Eli's Rehab Report

SNFs:

Avoid This Trap: A Mismatch Between the MDS and Therapy Eval

Get nursing and therapy on the same page with takeaways from this case study.

With the Recovery Audit Contractors (RACs) and other auditors on the loose, the last thing you want to do is  ontribute to a case where a Part A resident's Minimum Data Set (MDS), therapy, and nursing documentation show major inconsistencies. That very scenario, which cost one SNF its payment, offers some key take-away points for all facilities trying to keep their payment and compliance on track.

What happened: A resident went on Part A following a three-day hospitalization for pneumonia and an exacerbation of chronic obstructive pulmonary disease. Based on the therapy evaluation, the resident was receiving occupational therapy primarily due to hand contractures and speech therapy for dysphagia, reports Marilyn Mines, RN, RACCT, BC, manager of clinical services for FR&R Healthcare Consulting in Deerfield, Ill., who reviewed the case for the facility.

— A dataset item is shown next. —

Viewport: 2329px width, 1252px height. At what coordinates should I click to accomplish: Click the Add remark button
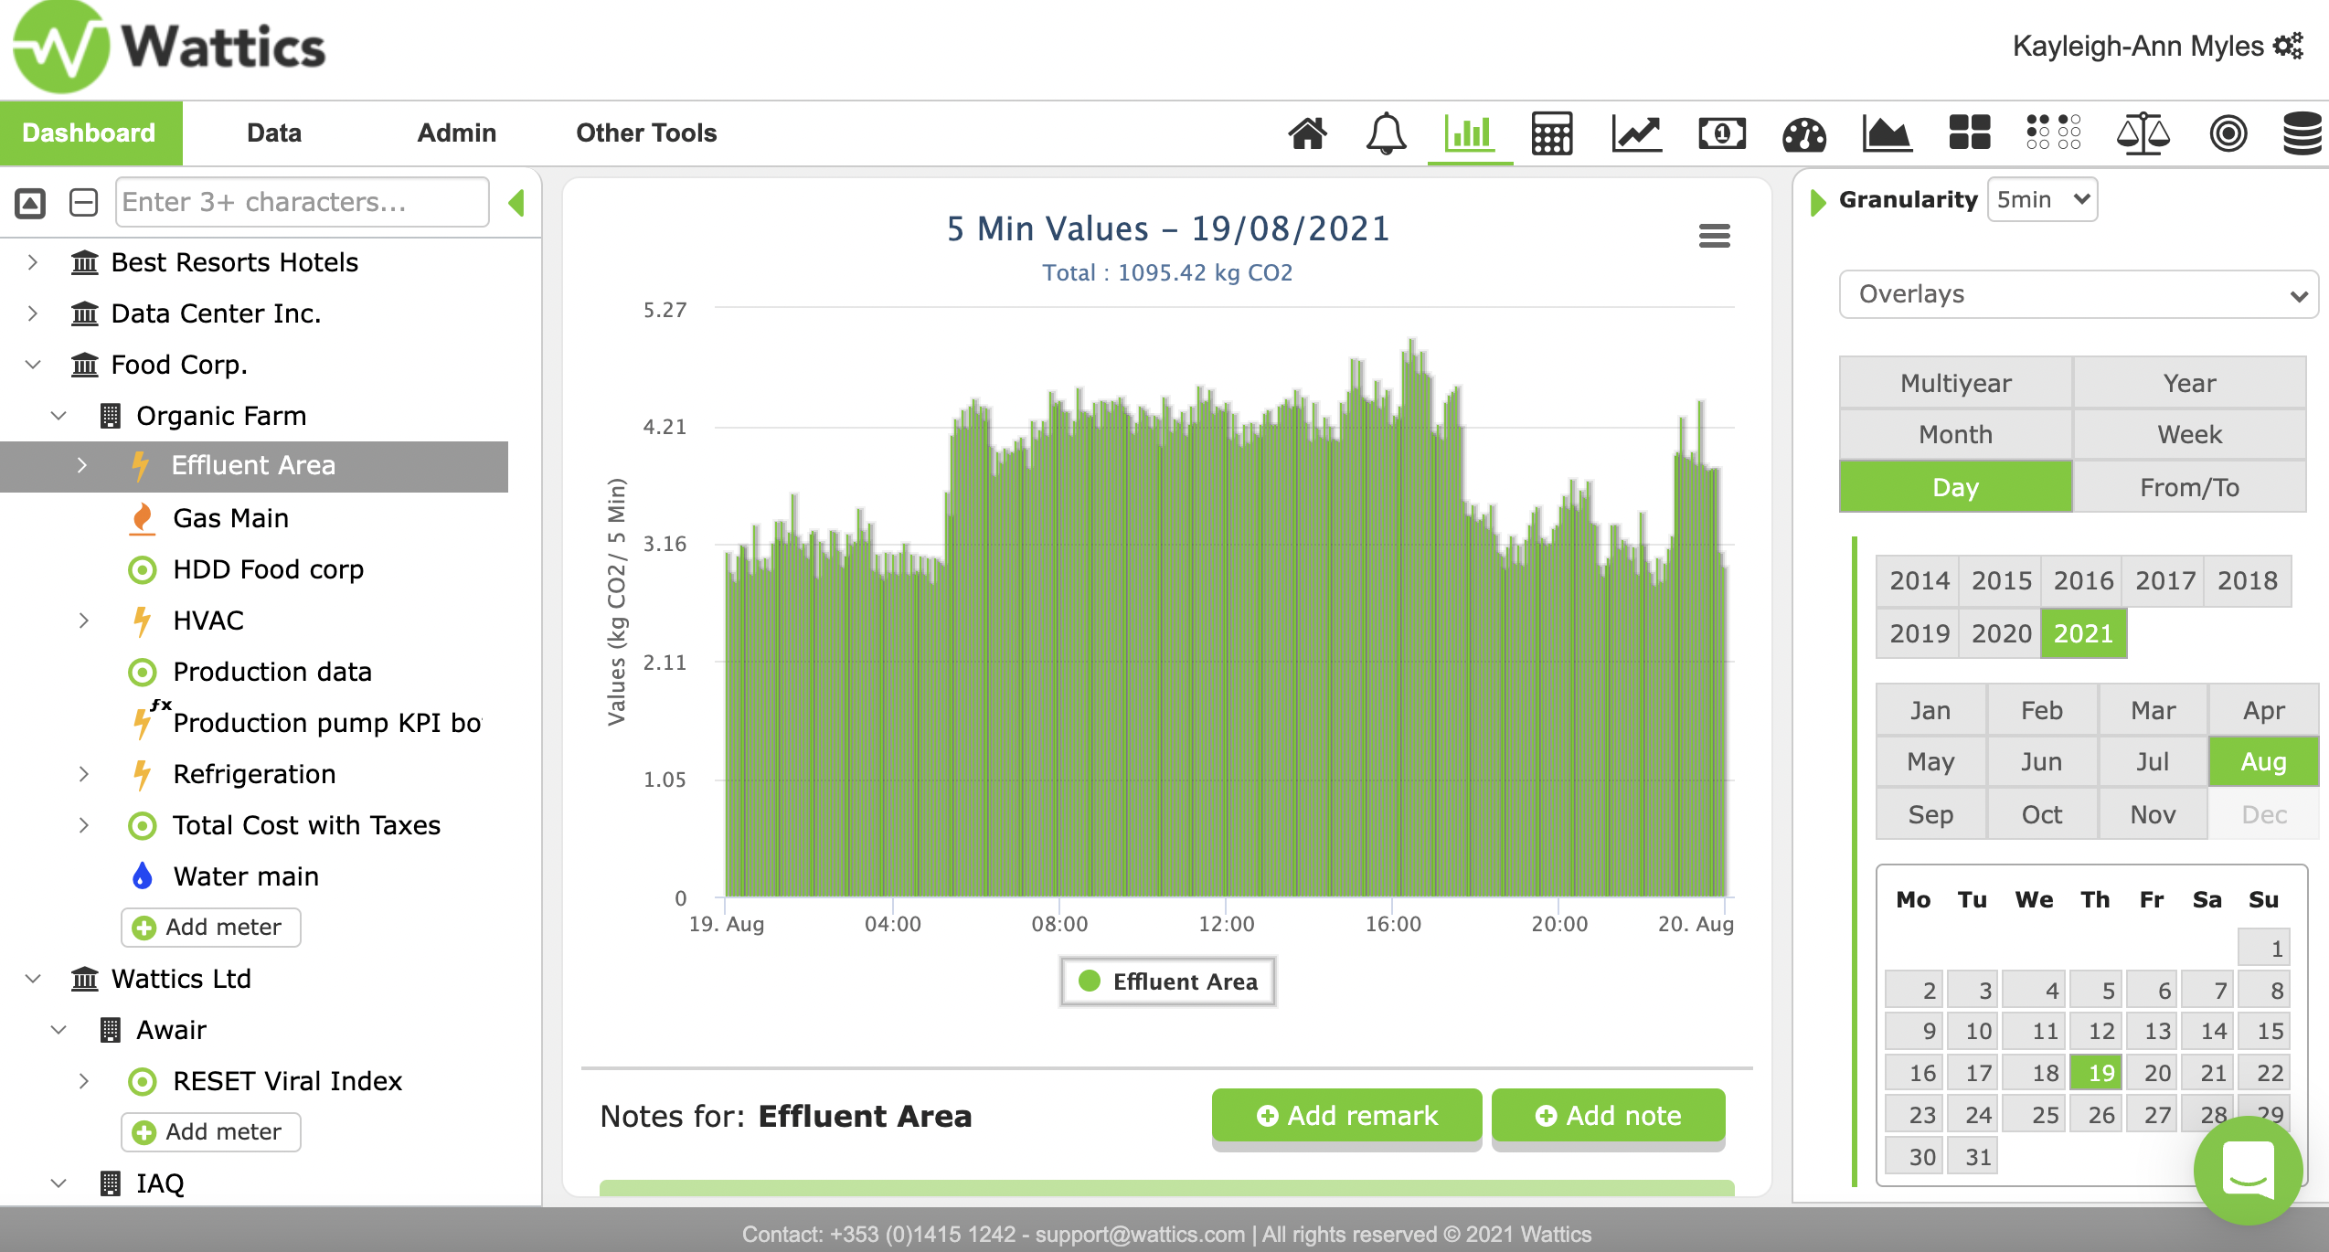pos(1346,1115)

The fiscal intermediary's medical reviewer requested the admission assessment, which the team completed with an assessment reference date during the same timeline as the therapy evaluations. Thus, "one would have expected" the MDS and evaluations to be consistent, says Mines. But they proved to be anything but.

The MDS appeared at odds with therapy in the following key areas:

• Section G4 (functional limitation in range of motion). The occupational therapy (OT) evaluation said the resident had hand contractures, but the MDS did not indicate any problem with range of motion at G4, Mines observes.

• Section J2 (pain). The OT evaluation indicated that the resident had pain, which was part of the problem affecting her ability to use her hand. "Therapy was rating the resident's pain as 6/10, and the assessment reference date was on or about the same date as the [therapy] evaluation.

Yet the MDS did not indicate any pain," Mines notes.

• Section K1 (oral problems). While a speechlanguage pathologist had been seeing the resident for dysphagia, the MDS didn't indicate that he had any problem with swallowing or chewing.

• Section G1 (activities of daily living). Section G1 showed the resident as an extensive to total assist in every activity of daily living (ADL). And G9 (change in ADL function) indicated no change in the resident's normal function, Mines says.

Scout Out the Documentation Problems The nursing documentation and MDS indicated that the patient was more independent than did the therapy documentation. Usually, the opposite is true, Mines points out.

"In therapy, the person usually has 100 percent of the therapist's attention, who is coaxing the person to be more independent." The clinical record documentation did not explain the conflict between the nurses' and therapists' observations.

The discrepancies between the MDS and therapy would lead a reviewer to question whether the care plan is on the mark, Mines cautions.

Example: If the resident has dysphagia, the care plan should have included related interventions, such as observation during mealtime and perhaps thickened liquids, observes Gail Robison, RN, RAC-CT, a consultant with Boyer and Associates Inc. in Brookfield, Wis.

Dig Deeper to See What's Going On

If the MDS, which is supposed to "paint a picture," and the therapy evaluation and therapy documentation don't match without an explanation as to why, "the facility has a problem," says Mines.

In such a case, "you have to ask who's missing the boat? Is it the MDS nurse or is therapy looking to add people to its census? These are the questions that the RACs are going to be asking," Mines cautions. To figure out what's going on in this particular case, Mines suggests the staff could ask these questions:

1. Do the CNAs know how to complete the ADL tracking form accurately, if the facility uses one?

2. Is the nursing staff identifying pain? "Are they documenting what they see without communicating with other disciplines, such as therapy and activities?" Mines asks.

Tip: The therapist should document the patient's pain levels before, during, and post-therapy sessions, especially if pain management is part of their plan of care, advises Shehla Rooney, PT, a consultant in Cookeville, Tenn. But due to lack of specific documentation guidelines requiring therapists to do detailed daily notes on Medicare Part A patients, often you won't find the pain assessment -- or it may be summarized in a weekly note format, she says.

"That is why it is so important for the MDS coordinator to ask not only therapists, but also nurse assistants ... if the patient has had complaints or indicators of pain in the last week," Rooney advises.

3. Are the interdisciplinary team members working in tandem? Mines finds that "the concept of the interdisciplinary team has lost its definition" in some of the medical review cases she has been examining.

"The assessment and documentation has to be coordinated," she emphasizes. "That is not to say that one department should be telling the other what to chart. Rather, the information should not appear to be about two different residents," Mines says.